> [Your goal]:
Set down, exactly and with nothing added, the lines running from the one that holds "Email (63, 2204)" to the final line of the records. Pictures stay out of the copy.

Collected data

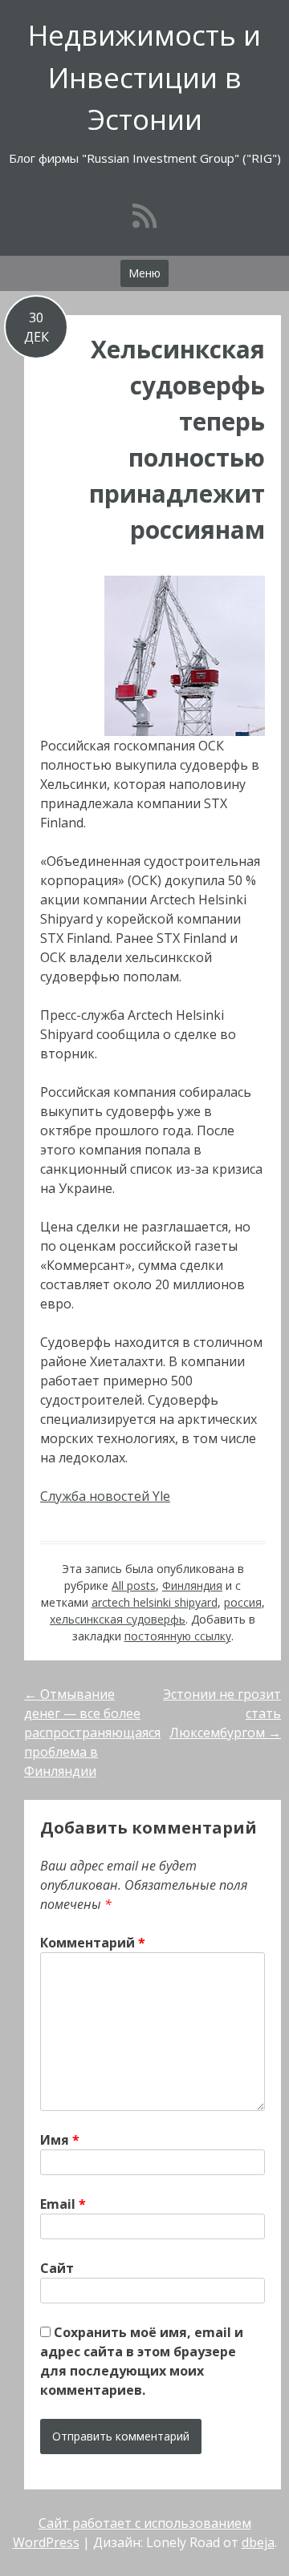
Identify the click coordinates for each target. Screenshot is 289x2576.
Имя (59, 2140)
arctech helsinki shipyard (155, 1602)
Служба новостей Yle (105, 1496)
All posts (134, 1585)
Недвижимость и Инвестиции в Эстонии (144, 77)
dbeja (258, 2542)
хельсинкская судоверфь (117, 1619)
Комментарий (92, 1942)
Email (63, 2204)
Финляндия (192, 1585)
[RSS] (144, 215)
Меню (144, 273)
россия (243, 1602)
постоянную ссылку (177, 1636)
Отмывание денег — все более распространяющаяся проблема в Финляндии (92, 1732)
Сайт (57, 2268)
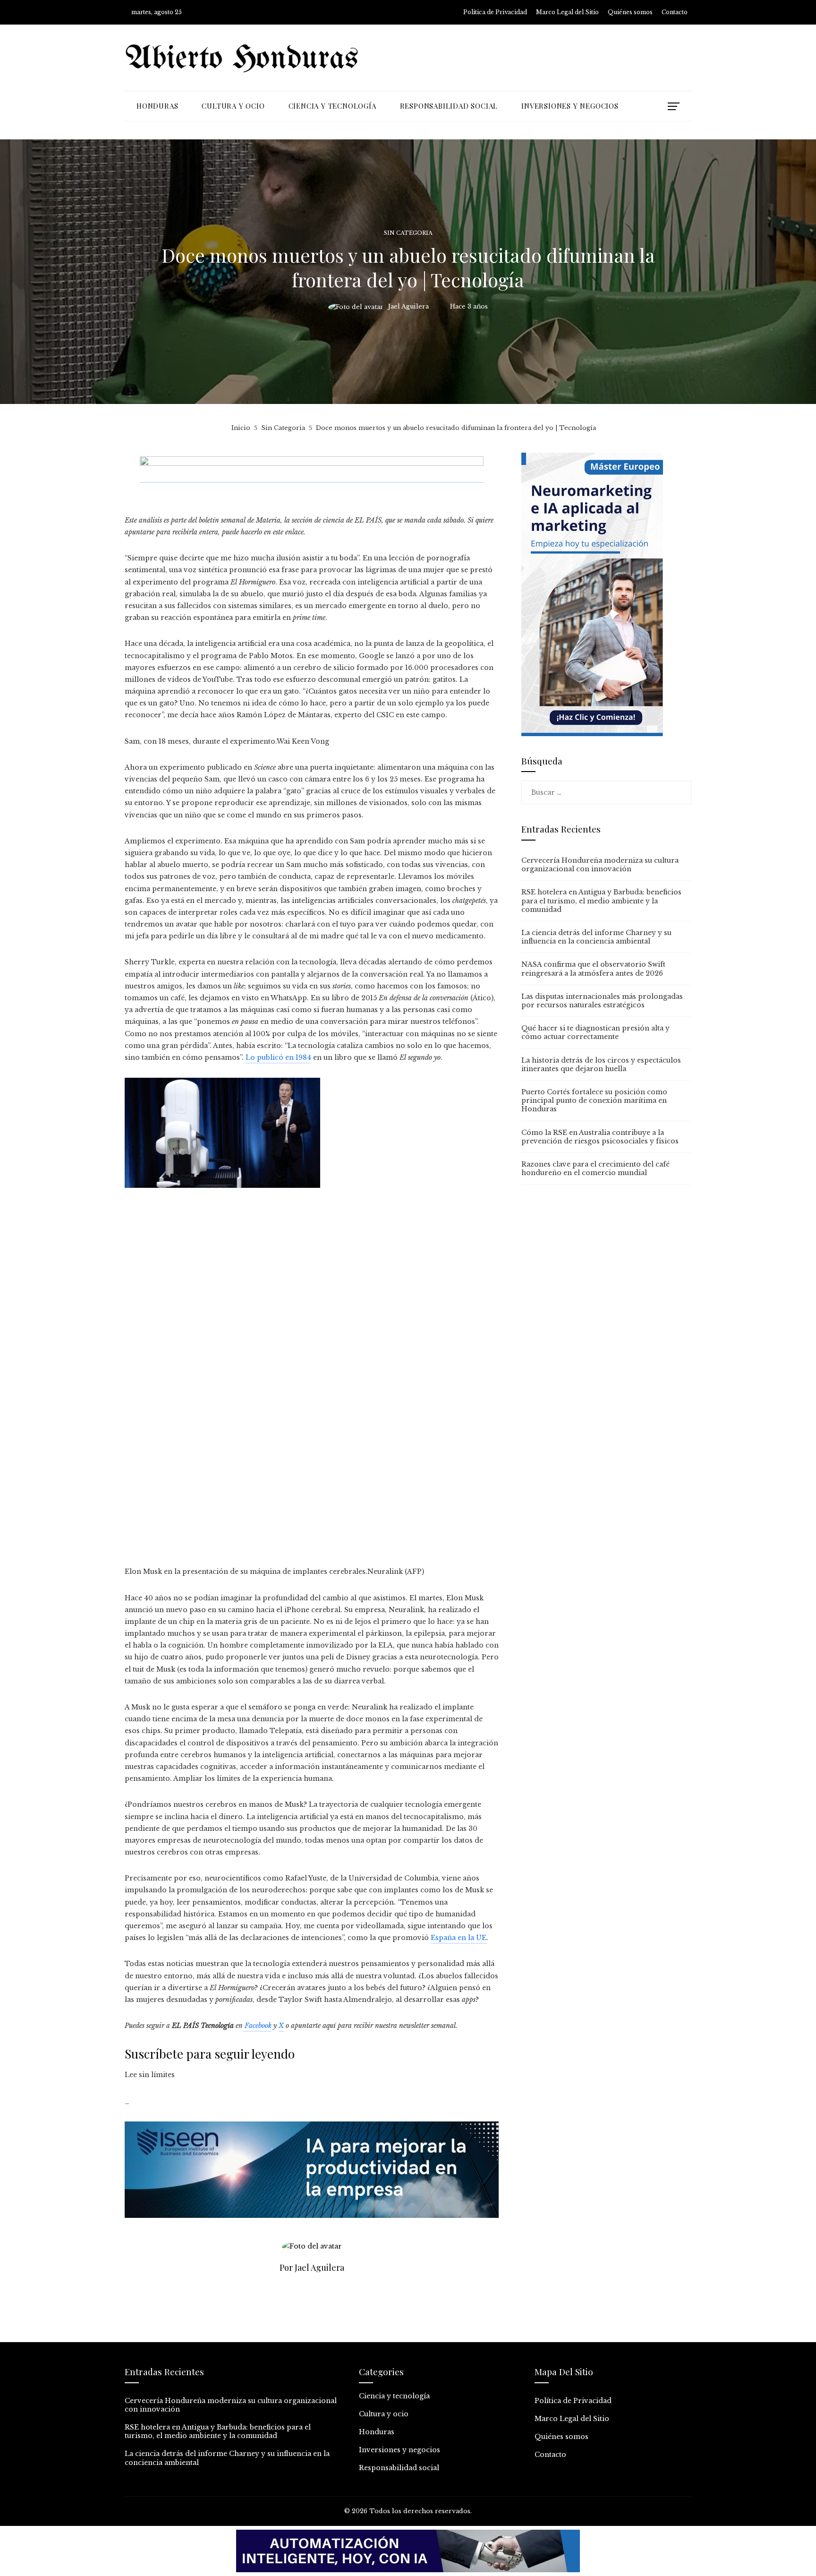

> [Exercise response]:
Email (63, 2204)
Финляндия (192, 1585)
[RSS] (144, 215)
Меню (144, 273)
россия (243, 1602)
постоянную ссылку (177, 1636)
Отмывание денег — все более распространяющаяся проблема в Финляндии (92, 1732)
Сайт (57, 2268)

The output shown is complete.